Work to do:
Copy the material below word for word, from its first line through the line containing "point(229,750)", including both of those lines.

start Raw data

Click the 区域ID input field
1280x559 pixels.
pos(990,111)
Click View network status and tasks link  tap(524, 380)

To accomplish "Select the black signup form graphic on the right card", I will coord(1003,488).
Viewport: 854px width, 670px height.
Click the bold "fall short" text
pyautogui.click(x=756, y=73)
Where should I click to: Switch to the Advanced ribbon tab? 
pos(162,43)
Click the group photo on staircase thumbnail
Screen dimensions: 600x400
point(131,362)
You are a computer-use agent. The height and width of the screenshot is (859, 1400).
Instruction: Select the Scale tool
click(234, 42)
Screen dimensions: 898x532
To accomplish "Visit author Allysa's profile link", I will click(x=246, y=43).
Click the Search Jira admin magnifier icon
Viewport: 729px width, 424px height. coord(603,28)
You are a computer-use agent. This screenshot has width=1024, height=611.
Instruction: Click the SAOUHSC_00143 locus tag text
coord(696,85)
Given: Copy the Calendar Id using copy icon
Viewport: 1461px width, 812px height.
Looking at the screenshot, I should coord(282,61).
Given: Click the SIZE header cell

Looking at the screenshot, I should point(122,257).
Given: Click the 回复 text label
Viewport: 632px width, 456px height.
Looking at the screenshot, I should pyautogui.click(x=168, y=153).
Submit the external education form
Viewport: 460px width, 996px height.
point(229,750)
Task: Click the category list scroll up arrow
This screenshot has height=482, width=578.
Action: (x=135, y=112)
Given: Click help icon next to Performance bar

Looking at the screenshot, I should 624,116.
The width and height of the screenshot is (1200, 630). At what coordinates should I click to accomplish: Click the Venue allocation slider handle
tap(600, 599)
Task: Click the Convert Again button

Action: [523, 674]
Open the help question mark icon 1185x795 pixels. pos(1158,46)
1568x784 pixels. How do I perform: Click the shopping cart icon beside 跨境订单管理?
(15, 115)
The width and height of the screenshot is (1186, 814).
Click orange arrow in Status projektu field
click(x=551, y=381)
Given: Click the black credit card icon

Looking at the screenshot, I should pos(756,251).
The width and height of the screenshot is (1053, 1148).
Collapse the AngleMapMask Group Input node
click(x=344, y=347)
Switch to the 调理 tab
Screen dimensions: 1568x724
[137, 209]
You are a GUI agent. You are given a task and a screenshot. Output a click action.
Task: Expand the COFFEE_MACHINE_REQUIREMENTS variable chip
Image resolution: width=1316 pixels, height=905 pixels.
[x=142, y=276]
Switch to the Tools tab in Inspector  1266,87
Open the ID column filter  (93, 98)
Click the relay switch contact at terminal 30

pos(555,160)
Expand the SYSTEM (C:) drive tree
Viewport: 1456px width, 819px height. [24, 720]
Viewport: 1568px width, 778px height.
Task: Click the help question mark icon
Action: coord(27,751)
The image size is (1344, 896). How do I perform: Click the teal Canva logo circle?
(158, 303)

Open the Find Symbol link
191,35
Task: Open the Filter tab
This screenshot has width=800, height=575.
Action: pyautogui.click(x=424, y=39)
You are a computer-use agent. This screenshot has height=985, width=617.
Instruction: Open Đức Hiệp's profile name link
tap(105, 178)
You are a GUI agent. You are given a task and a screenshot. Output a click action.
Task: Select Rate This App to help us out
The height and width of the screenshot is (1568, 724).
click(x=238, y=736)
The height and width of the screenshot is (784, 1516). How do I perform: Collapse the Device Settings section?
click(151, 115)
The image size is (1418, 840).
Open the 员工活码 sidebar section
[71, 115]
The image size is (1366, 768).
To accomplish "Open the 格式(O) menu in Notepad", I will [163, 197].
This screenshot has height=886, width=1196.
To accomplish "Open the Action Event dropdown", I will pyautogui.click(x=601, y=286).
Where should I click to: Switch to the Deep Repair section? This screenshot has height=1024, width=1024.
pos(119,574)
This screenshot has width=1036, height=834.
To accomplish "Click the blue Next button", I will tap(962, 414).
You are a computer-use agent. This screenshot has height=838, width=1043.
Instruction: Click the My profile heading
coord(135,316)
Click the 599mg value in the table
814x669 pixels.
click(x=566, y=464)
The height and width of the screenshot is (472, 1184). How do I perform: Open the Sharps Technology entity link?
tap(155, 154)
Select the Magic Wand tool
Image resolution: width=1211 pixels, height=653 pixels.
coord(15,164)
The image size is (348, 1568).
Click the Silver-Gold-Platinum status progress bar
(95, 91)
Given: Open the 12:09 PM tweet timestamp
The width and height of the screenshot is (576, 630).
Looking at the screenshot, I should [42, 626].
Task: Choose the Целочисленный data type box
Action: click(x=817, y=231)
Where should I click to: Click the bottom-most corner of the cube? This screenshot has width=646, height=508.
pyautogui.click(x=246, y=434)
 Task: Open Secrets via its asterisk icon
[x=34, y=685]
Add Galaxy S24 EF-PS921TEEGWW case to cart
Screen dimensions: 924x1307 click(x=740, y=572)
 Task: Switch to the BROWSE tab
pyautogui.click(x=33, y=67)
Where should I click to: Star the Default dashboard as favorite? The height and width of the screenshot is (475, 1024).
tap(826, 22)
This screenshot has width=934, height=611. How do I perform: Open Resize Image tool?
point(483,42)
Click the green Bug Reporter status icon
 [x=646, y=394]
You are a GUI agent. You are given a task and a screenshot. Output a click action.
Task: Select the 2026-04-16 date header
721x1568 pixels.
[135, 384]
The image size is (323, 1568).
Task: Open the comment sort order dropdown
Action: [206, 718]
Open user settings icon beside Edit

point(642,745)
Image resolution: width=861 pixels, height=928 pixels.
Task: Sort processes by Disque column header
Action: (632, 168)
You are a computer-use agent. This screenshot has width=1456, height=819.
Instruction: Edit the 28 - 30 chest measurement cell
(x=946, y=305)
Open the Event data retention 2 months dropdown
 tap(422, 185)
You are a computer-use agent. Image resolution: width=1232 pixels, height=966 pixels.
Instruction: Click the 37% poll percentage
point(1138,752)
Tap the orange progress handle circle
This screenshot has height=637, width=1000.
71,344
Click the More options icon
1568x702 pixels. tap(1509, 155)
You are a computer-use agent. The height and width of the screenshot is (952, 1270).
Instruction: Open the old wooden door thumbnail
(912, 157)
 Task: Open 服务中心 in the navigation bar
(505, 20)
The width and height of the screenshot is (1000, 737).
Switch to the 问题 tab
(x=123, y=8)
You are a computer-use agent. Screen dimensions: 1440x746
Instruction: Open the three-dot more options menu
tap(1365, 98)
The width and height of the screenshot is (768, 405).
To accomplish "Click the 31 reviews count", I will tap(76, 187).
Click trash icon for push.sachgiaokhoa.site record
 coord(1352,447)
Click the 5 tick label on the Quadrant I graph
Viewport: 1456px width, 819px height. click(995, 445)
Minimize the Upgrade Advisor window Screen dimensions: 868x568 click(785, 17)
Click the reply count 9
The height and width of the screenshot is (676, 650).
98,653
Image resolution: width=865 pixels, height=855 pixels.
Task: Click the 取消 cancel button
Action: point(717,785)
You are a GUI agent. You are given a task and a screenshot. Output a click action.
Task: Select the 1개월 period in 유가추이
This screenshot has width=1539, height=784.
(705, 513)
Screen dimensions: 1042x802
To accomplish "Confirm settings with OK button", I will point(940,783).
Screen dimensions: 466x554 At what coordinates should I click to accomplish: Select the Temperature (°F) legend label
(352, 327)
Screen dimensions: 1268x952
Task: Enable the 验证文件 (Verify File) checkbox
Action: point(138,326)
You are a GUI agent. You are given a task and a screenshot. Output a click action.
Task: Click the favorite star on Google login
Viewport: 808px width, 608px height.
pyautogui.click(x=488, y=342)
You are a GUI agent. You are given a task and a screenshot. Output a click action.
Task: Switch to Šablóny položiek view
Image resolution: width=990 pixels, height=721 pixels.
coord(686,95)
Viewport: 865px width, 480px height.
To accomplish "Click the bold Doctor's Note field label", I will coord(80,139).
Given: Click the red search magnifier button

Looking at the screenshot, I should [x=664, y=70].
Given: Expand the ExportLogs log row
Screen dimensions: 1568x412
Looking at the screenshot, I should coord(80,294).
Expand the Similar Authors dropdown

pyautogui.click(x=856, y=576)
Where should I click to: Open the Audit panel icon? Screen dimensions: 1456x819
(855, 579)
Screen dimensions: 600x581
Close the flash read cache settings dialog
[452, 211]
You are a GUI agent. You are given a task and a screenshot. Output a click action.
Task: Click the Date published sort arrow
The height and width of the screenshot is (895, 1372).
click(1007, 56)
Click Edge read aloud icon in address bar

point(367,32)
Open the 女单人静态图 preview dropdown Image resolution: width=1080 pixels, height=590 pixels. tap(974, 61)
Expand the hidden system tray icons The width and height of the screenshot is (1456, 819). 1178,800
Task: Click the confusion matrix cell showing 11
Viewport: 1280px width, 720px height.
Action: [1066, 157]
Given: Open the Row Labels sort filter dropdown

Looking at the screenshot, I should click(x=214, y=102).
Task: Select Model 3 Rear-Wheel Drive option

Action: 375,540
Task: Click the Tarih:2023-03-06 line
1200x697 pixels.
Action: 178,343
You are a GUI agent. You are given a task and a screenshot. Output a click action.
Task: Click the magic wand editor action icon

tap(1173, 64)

end Raw data

Answer for this exercise:
Click the 区域ID input field
1280x559 pixels.
pos(990,111)
Click View network status and tasks link  tap(524, 380)

To accomplish "Select the black signup form graphic on the right card", I will coord(1003,488).
Viewport: 854px width, 670px height.
Click the bold "fall short" text
pyautogui.click(x=756, y=73)
Where should I click to: Switch to the Advanced ribbon tab? 
pos(162,43)
Click the group photo on staircase thumbnail
Screen dimensions: 600x400
point(131,362)
You are a computer-use agent. The height and width of the screenshot is (859, 1400).
Instruction: Select the Scale tool
click(234, 42)
Screen dimensions: 898x532
To accomplish "Visit author Allysa's profile link", I will click(x=246, y=43).
Click the Search Jira admin magnifier icon
Viewport: 729px width, 424px height. coord(603,28)
You are a computer-use agent. This screenshot has width=1024, height=611.
Instruction: Click the SAOUHSC_00143 locus tag text
coord(696,85)
Given: Copy the Calendar Id using copy icon
Viewport: 1461px width, 812px height.
Looking at the screenshot, I should coord(282,61).
Given: Click the SIZE header cell

Looking at the screenshot, I should point(122,257).
Given: Click the 回复 text label
Viewport: 632px width, 456px height.
Looking at the screenshot, I should pyautogui.click(x=168, y=153).
Submit the external education form
Viewport: 460px width, 996px height.
point(229,750)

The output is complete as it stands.